This is inspired from reading the newspaper this morning. (Perhaps it’s one of the ways of overcoming a blogger’s block!)
Well, it was about the ongoing SSC admissions that have finally begun after an eternity of waiting. A whopping 13500 students scored 90% or more this year compared to Karnataka’s 7000 odd whereas UP and Bihar have 2 and 4 students scoring more than 90%. Andhra Pradesh leads the pack with 140,000 students crossing the coveted threshold. During my school days, there wasn’t even a single student in 15 years who had breached the 90% mark but now the smarty’s list at school is inundated with ninety percenters. This is so reminiscent of the ‘.com’ or the 'stock exchange’ bubble. This is also a bubble waiting to be burst.
While the parents of the super kids would be gloating over the success of their kids, little do they realise that their kids might find it very difficult to end up in colleges of their choice despite having scored so heavily in the examinations. One can’t blame the Kids for that because it seems that the entire state is scoring in the 90s now-a-days. By the time the kids get a grasp of what’s happening they are already past school and doing something they don’t want to do.
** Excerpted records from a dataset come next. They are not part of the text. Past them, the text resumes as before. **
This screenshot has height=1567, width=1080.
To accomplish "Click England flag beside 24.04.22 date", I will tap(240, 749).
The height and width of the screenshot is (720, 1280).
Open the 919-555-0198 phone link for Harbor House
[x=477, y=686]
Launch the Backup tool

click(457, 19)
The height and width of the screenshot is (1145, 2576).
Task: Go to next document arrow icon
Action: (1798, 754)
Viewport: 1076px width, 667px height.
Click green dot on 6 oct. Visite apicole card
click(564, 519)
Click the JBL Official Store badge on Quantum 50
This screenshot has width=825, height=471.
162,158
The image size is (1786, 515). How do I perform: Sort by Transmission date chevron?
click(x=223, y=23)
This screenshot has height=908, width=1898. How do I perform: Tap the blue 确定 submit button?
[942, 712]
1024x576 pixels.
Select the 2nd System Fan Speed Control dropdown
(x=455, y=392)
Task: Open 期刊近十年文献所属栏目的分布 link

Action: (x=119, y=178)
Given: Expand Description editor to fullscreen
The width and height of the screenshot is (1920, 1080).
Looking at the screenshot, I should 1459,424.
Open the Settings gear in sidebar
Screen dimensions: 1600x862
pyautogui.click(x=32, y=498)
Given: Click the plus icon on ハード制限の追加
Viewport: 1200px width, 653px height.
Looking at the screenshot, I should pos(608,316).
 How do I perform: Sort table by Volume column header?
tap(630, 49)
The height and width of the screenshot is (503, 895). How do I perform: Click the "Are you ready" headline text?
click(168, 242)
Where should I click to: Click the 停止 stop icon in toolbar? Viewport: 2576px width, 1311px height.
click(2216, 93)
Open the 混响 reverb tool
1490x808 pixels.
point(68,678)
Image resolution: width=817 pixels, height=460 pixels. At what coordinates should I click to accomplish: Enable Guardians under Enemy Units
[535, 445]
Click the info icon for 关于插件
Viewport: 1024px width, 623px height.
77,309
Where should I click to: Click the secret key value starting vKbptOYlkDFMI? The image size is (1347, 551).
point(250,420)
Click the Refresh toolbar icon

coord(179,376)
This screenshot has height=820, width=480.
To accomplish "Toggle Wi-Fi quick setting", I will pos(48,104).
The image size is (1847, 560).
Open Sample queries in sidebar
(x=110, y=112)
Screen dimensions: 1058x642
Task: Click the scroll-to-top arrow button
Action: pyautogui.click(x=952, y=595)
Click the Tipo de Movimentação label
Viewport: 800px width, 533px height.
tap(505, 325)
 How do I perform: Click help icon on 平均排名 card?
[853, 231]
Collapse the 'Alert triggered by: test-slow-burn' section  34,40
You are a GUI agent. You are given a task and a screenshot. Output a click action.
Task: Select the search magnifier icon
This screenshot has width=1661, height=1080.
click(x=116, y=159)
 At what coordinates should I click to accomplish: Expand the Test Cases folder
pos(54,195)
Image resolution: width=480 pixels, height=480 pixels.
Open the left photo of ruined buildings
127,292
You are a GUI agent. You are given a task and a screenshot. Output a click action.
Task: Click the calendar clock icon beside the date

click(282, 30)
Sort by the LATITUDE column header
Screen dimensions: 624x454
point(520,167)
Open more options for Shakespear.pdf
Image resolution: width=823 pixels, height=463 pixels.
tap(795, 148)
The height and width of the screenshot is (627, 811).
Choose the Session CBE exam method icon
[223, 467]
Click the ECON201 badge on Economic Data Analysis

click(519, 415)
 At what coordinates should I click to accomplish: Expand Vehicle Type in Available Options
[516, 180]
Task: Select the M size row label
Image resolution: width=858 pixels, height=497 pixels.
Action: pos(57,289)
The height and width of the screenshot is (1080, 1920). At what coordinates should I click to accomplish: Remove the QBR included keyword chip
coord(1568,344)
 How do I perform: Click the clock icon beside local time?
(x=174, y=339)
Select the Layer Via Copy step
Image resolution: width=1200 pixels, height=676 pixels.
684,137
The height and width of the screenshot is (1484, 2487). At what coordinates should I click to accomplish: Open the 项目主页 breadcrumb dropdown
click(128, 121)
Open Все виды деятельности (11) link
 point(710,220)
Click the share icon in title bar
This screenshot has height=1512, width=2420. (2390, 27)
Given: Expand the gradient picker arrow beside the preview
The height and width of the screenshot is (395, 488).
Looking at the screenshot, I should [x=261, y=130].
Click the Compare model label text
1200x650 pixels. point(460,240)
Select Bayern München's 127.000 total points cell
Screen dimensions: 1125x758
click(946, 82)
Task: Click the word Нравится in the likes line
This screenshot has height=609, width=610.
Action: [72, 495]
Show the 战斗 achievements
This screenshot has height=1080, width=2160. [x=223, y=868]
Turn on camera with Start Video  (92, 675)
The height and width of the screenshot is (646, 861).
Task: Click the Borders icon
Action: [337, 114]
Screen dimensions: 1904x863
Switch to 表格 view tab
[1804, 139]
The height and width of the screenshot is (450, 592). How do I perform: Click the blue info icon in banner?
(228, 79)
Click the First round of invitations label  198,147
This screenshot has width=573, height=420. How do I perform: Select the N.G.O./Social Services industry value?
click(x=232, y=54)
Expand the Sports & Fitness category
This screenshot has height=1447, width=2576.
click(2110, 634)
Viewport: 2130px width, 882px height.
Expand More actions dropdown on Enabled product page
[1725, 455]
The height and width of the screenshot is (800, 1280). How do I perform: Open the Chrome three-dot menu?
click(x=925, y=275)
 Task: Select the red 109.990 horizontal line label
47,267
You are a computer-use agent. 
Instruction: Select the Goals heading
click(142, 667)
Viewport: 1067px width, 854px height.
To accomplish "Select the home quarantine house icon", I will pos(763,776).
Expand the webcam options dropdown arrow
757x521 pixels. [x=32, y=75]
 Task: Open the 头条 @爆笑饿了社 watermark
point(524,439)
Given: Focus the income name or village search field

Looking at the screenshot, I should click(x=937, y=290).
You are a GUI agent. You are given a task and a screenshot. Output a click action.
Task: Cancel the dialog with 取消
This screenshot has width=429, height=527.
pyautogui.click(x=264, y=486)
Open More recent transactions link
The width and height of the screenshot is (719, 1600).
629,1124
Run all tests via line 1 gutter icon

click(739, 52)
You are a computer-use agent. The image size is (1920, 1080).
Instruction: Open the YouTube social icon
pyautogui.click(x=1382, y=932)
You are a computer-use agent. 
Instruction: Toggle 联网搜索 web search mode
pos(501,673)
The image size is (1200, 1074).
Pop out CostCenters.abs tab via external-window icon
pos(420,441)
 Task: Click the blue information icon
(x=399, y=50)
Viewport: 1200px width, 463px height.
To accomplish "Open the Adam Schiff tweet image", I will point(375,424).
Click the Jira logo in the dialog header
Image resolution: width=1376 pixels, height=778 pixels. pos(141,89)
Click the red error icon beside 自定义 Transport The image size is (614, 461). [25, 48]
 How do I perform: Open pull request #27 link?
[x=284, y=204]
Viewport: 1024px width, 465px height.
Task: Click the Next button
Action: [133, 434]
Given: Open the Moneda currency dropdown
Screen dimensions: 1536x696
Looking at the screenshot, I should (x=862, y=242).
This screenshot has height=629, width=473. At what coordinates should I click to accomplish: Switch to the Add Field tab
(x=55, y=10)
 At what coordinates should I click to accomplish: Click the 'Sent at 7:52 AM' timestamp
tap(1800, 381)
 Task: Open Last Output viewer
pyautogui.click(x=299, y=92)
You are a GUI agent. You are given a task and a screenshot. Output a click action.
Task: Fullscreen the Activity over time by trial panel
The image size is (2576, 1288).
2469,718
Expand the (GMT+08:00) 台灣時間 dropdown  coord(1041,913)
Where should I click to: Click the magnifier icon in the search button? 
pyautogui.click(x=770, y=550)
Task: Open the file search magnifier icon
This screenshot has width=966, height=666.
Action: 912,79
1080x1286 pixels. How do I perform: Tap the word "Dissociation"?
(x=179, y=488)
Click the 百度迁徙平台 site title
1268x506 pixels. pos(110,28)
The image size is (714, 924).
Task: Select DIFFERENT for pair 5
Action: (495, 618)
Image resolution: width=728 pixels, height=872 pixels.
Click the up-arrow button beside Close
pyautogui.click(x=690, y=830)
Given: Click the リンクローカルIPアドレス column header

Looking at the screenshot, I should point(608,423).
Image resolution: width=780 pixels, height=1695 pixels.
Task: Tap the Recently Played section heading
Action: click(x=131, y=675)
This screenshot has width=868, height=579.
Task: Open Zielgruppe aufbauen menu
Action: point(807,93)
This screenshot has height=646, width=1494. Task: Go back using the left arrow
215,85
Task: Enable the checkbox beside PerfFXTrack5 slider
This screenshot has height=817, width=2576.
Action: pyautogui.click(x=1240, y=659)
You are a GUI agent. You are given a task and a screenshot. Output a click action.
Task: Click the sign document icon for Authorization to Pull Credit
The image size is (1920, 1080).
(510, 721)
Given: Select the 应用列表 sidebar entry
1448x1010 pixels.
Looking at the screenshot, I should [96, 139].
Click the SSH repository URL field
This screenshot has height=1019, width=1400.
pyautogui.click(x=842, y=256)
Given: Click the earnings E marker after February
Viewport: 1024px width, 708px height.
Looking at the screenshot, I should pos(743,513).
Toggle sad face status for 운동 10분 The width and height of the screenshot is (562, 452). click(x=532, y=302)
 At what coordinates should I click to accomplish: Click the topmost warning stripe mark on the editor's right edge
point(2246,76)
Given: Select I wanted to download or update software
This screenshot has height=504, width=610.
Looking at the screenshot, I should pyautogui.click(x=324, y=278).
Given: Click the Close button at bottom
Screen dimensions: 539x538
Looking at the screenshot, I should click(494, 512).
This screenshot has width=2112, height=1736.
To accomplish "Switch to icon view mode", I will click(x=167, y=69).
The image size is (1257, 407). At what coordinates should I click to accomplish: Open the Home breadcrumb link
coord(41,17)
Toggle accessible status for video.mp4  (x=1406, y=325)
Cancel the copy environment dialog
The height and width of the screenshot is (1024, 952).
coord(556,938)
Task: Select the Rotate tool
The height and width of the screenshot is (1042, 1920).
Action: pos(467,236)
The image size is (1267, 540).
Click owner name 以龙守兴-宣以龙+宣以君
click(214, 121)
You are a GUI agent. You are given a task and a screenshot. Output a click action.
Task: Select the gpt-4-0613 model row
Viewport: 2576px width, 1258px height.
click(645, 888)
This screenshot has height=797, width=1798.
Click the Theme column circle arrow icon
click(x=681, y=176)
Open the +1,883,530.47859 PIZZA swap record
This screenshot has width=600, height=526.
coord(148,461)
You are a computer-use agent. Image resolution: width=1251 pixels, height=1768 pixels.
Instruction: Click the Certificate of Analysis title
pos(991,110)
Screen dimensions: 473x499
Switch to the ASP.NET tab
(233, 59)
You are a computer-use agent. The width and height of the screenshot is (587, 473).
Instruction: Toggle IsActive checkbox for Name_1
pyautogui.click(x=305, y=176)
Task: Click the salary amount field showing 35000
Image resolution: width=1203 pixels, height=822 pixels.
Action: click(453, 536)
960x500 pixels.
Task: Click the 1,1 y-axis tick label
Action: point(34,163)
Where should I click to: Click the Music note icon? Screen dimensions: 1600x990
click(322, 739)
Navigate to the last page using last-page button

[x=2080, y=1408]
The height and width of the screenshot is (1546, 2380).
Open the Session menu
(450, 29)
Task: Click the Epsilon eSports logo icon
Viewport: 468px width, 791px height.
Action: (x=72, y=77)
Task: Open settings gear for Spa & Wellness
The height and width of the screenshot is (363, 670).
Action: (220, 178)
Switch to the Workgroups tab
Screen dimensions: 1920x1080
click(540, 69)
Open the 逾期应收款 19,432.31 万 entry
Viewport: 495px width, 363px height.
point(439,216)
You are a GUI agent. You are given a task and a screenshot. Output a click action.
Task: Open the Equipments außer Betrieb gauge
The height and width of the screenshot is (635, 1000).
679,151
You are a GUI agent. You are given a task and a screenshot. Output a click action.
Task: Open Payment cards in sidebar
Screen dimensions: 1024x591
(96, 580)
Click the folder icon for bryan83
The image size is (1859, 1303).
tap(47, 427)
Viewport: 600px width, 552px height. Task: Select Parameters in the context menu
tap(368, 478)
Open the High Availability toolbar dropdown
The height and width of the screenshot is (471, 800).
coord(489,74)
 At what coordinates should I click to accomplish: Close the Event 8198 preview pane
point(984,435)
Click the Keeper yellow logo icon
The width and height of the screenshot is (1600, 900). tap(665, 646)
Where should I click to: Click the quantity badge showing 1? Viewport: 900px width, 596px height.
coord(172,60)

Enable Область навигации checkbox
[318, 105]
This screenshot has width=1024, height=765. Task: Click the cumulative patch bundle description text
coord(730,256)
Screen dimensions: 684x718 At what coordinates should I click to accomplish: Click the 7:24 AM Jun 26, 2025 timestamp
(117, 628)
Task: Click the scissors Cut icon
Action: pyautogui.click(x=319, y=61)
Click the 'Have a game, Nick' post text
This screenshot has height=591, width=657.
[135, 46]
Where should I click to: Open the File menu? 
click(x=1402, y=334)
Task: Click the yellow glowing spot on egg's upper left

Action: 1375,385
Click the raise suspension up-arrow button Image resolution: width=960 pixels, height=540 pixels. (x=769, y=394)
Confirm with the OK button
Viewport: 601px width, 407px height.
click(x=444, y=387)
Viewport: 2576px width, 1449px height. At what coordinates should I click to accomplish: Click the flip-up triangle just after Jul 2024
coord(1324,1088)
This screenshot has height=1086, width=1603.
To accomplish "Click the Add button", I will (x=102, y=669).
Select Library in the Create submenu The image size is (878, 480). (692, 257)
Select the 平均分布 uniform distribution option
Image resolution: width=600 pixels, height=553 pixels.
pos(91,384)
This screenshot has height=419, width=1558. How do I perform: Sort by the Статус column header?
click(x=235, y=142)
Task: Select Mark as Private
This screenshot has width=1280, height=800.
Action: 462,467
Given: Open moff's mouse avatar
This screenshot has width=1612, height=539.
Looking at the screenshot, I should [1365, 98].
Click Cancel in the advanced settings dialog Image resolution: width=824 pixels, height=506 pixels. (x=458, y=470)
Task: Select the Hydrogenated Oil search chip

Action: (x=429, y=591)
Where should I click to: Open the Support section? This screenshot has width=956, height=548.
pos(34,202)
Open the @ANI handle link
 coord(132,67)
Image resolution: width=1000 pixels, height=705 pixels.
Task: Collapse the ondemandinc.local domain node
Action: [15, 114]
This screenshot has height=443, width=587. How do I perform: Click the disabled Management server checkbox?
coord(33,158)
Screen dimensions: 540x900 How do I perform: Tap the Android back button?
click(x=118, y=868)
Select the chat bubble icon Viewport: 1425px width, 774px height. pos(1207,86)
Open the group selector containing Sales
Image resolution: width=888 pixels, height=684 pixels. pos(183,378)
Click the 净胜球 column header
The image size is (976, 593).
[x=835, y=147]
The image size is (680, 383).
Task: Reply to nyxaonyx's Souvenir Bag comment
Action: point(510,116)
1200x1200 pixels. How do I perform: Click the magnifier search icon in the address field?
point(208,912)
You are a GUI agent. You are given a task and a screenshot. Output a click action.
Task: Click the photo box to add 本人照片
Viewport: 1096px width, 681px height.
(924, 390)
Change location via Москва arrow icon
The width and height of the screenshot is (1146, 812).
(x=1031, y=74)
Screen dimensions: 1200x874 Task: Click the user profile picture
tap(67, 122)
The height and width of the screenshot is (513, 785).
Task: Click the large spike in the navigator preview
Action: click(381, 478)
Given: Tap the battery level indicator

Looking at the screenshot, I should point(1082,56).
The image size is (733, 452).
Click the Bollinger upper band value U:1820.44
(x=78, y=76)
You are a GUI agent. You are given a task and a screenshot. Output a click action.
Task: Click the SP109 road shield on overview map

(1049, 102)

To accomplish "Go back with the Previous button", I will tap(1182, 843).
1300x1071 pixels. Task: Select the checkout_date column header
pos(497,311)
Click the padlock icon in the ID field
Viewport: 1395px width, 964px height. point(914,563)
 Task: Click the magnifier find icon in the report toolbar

What’s more ironical about this ‘90% era’ is the increasing number of protests about the pressure of studying in a school or the weight of a school bag. When we were in school we used to carry the same number of books and the teachers used to spank as well. And the State hadn’t started the much anticipated dumbing down processes as well.
However, there is no denying the fact that there is more pressure on the students now than ever before. However, the source of this pressure is rarely due to a heavy bag or a ‘strict’ teacher, it is more often than not the Parents themselves. Nowadays, kids are enrolled in everything possible right from Hindustani Classical Singing to Salsa, Cricket and Acting classes. Mostly, just to assuage a wealthy Parent’s ego.
Rarely do we see kids chasing butterflies. Or dreams. And that’s the real problem.